SARAIVA (Arnaldo).- O SOTAQUE DO PORTO. Fotografias de Duarte Belo. Edições Afrontamento. [Porto. 1996]. In-4.º de 140-VI págs. B.
"(…) Eu já ouvira falar do Mercado da Ribeira, mas não o imaginava assim, mais sórdido e apinhado do que o de uma vilória do interior ou do que o de S. José do Recife, cujas ruas e casas chegam a lembrar as do Porto, como lembrou Veiga de Oliveira. Ao lado e debaixo das arcadas, voltando as costas ao rio que, disse o Conde d’Aurora, o burguês tripeiro odeia como o alfacinha odeia o Tejo, amontoando-se tendas e barracas, bem como frágeis e deselegantes do que as de agora, onde confusamente se vendiam louças, têxteis, brinquedos, peixes, bolos e hortaliça, cassetes, flores, plásticos, sementes, ferragens, bebidas, peixes, bolos e frutos.

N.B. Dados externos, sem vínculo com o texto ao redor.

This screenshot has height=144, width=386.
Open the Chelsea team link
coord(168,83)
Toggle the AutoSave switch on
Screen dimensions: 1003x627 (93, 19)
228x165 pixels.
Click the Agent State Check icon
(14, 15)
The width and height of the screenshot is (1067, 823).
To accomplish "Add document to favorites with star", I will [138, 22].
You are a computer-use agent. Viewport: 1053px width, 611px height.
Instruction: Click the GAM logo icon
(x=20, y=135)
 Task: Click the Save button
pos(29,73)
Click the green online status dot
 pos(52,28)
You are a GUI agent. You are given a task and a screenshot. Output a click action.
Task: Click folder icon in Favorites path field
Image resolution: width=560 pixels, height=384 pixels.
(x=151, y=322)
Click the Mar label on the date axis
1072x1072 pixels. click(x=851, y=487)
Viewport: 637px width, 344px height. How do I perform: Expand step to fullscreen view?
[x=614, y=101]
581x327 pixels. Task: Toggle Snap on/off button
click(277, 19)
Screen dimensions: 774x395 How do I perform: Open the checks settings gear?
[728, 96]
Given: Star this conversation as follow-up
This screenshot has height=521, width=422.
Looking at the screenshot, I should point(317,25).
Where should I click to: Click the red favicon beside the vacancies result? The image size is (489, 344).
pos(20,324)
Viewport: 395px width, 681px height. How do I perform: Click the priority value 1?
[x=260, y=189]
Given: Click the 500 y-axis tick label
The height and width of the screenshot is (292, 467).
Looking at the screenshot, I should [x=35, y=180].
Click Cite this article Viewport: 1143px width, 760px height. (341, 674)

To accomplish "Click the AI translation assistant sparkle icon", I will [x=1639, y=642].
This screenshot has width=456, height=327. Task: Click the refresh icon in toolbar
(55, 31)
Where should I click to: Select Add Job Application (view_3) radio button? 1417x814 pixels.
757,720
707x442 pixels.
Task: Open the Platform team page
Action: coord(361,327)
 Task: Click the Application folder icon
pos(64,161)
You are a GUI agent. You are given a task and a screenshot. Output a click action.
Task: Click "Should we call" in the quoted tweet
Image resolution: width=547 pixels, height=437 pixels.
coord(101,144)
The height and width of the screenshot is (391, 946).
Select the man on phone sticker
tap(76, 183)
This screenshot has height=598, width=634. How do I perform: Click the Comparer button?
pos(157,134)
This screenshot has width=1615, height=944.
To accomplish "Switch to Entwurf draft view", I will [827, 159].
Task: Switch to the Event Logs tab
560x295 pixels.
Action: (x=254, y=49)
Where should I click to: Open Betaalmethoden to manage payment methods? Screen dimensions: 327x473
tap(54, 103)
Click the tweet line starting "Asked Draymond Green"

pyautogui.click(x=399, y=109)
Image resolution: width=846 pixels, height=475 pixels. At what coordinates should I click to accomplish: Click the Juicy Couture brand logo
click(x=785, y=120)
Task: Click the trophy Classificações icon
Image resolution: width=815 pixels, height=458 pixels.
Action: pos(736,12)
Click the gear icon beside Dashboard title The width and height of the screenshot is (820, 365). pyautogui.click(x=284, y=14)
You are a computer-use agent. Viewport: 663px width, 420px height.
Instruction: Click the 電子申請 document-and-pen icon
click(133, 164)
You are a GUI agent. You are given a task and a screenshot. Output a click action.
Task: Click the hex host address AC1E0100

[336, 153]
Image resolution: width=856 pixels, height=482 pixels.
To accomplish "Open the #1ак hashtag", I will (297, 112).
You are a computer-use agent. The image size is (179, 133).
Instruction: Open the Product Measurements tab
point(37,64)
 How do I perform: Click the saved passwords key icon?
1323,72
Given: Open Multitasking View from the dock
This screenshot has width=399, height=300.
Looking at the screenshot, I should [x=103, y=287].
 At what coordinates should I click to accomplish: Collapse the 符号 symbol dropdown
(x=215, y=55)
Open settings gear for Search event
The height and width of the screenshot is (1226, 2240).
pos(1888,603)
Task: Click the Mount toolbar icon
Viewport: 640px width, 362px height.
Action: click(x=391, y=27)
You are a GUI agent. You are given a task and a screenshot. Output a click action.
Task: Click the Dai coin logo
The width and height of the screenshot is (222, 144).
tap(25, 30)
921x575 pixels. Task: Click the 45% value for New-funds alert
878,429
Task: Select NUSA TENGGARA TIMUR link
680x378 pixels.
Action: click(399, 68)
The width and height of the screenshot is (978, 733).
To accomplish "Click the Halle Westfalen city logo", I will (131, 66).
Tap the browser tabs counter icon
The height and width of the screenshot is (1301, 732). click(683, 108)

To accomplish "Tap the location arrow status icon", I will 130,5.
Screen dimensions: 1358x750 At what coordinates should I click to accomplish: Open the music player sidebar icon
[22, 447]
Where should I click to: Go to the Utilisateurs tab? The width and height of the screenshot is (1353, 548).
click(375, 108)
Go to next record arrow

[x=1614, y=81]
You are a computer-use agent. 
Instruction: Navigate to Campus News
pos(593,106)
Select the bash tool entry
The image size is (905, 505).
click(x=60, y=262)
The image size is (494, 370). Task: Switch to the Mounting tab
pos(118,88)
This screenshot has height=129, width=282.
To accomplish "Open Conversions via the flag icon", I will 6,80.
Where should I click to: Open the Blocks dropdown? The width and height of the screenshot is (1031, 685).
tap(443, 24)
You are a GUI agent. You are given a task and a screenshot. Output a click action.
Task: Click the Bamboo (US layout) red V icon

"Avancei como pude, aos ziguezagues, sem poder evitar pisadelas e cotoveladas, maus cheiros e poças de água. E estava junto de uma pequena banca de laranjas, à guarda de uma menina de uns dez anos, quando passou um garoto que parecia saído do ‘Aniki-Bobó’ (do filme, que o bar ainda não existia), e que deitou sem querer duas ou três laranjas ao chão. A menina apanhou logo uma e ameaçou atirá-las à cabeça do gaiato, enquanto gritava alto e bom som. «Olha que te fuado! Olha que te fuado».
"Esta cena bastou para me fazer ver a força do sotaque do Porto, que extensamente apreciaria em conversas ou gritos ouvidos nos jardins da Cordoaria, ou no Bolhão ou no Estádio das Antas ou nas ruas. (…)" Edição executada muito esmeradamente e ilustrada com fotografias de invulgar e sóbrio bom gosto.